(Selected passage):
-- Start --
EUROfusion
- Founded: 2014; 12 years ago
- Headquarters: Garching, Germany
- Website: euro-fusion.org

= EUROfusion =

European Union research consortium

EUROfusion is a consortium of national fusion research institutes located in the European Union, the UK, Switzerland and Ukraine. It was established in 2014 to succeed the European Fusion Development Agreement (EFDA) as the umbrella organisation of Europe's fusion research laboratories. The consortium is currently funded by the Euratom Horizon 2020 programme.

==Organisation==
The EUROfusion consortium agreement has been signed by 30 research organisations and universities from 25 European Union countries plus Switzerland, Ukraine and the United Kingdom.

| Country | Participating Laboratory |
|---|---|
| Austria | Austrian Academy of Sciences, Vienna |
| Belgium | Ecole Royale Militaire-Koninklijke Militaire School, Plasma Physics Laboratory, Brussels |
| Bulgaria | Bulgarian Academy of Sciences, Institute of Nuclear Research and Nuclear Energy, Sofia |
| Croatia | Ruđer Bošković Institute, Zagreb |
| Cyprus | University of Cyprus, Nicosia |
| Czech Republic | Academy of Sciences of the Czech Republic, Institute of Plasma Physics, Prague |
| Denmark | DTU, Plasma Physics and Fusion Energy, Lyngby |
| Estonia | University of Tartu, Institute of Physics |
| Finland | VTT Technical Research Centre of Finland, Espoo |
| France | Commissariat à l'énergie atomique et aux énergies alternatives, CEA, Cadarache |
| Germany | Forschungszentrum Jülich, FZJ; Karlsruhe Institute of Technology, KIT; Max Planck Institute of Plasma Physics, IPP, Garching and Greifswald |
| Greece | National Center For Scientific Research "DEMOKRITOS", Athens |
| Hungary | Hungarian Academy of Science, Wigner Research Centre for Physics, Budapest |
| Ireland | Dublin City University, Plasma Research Laboratory |
| Italy | Agenzia nazionale per le nuove tecnologie, l’energia e lo sviluppo economico sostenibile, ENEA (Italy), Frascati |
| Latvia | University of Latvia, Institute of Solid State Physics, Riga |
| Lithuania | Lithuanian Energy Institute, Kaunas |
| The Netherlands | Dutch Institute for Fundamental Energy Research (DIFFER), Eindhoven |
| Poland | Institute of Plasma Physics and Laser Microfusion, Warsaw |
| Portugal | Universidade de Lisboa, Instituto Superior Técnico, IPFN |
| Romania | Institutul de Fizica Atomica (IFA), Illfov |
| Slovakia | Comenius University, Department of Experimental Physics, Bratislava |
| Slovenia | JSI Jozef Stefan Institute, Ljubljana |
| Spain | Centro de Investigaciones Energeticas, Medioambientales y Tecnologicas, (CIEMAT), Madrid |
| Sweden | Vetenskapsrådet, Stockholm |
| Switzerland | Swiss Plasma Center (SPC), École polytechnique fédérale de Lausanne (EPFL), Lausanne |
| Ukraine | Kharkiv Institute of Physics and Technology (KIPT), Kharkiv |
| United Kingdom | Culham Centre for Fusion Energy (CCFE), Host to JET |

The EUROfusion's Programme Management Unit offices located in Garching, near Munich (Germany), are hosted by the Max Planck Institute of Plasma Physics (IPP). The IPP is also the seat for the co-ordinator of EUROfusion.
-- End --
(Problem set):
[a] According to the EUROfusion article, which organization did EUROfusion replace when it was set up in 2014?
[b] Return the stretch of the EUROfusion article from "European Union research" through "Horizon 2020 programme.".
[c] Based on the EUROfusion article, answer yes or no to each statement and quote the words that decide it: (i) The consortium is funded by the Euratom Horizon 2020 programme. (ii) The consortium agreement was signed by 25 research organizations. (iii) The Programme Management Unit offices are hosted by Forschungszentrum Jülich.
The data that follows has no connection to the EUROfusion article.

(Raw data):
-- Start --
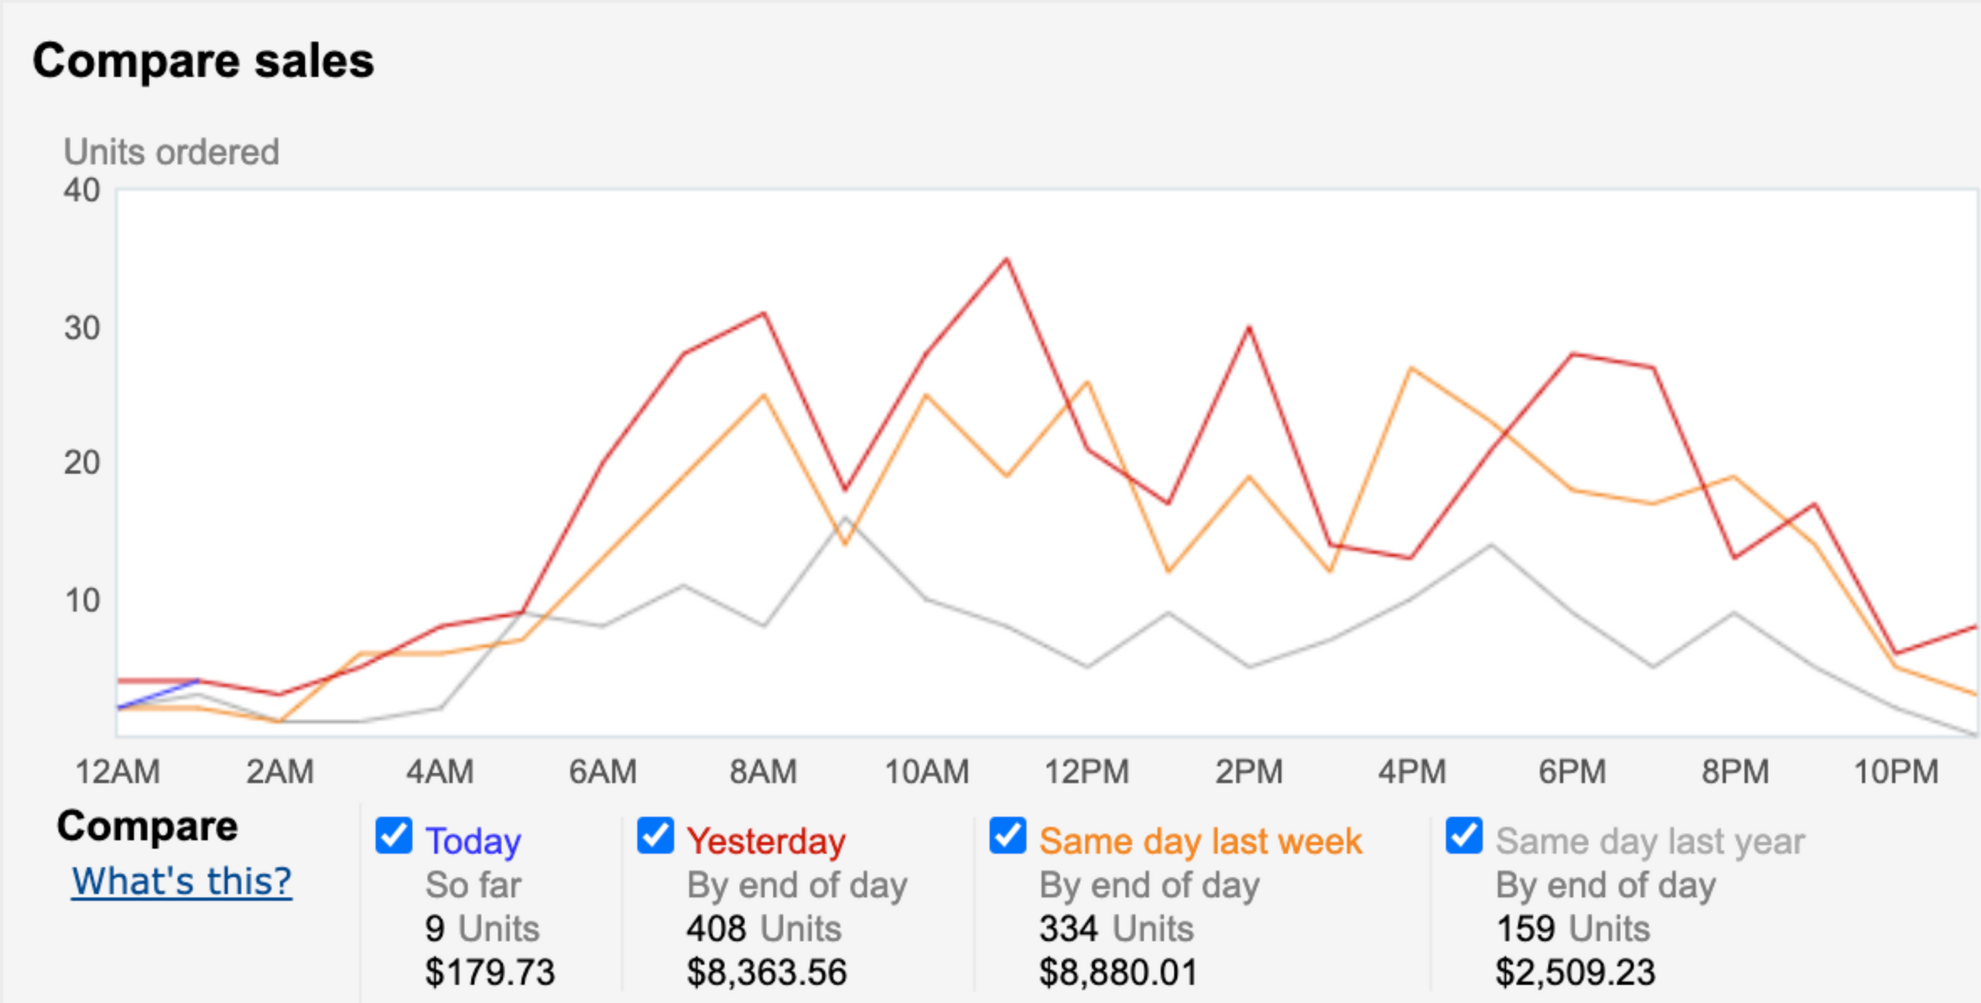The height and width of the screenshot is (1003, 1981).
Task: Click the $179.73 sales amount under Today
Action: pyautogui.click(x=490, y=972)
-- End --
(Answers for the exercise):
[a] The European Fusion Development Agreement (EFDA).

[b]
European Union research consortium

EUROfusion is a consortium of national fusion research institutes located in the European Union, the UK, Switzerland and Ukraine. It was established in 2014 to succeed the European Fusion Development Agreement (EFDA) as the umbrella organisation of Europe's fusion research laboratories. The consortium is currently funded by the Euratom Horizon 2020 programme.

[c]
(i) Yes: "The consortium is currently funded by the Euratom Horizon 2020 programme."
(ii) No: "signed by 30 research organisations and universities"
(iii) No: "are hosted by the Max Planck Institute of Plasma Physics (IPP)"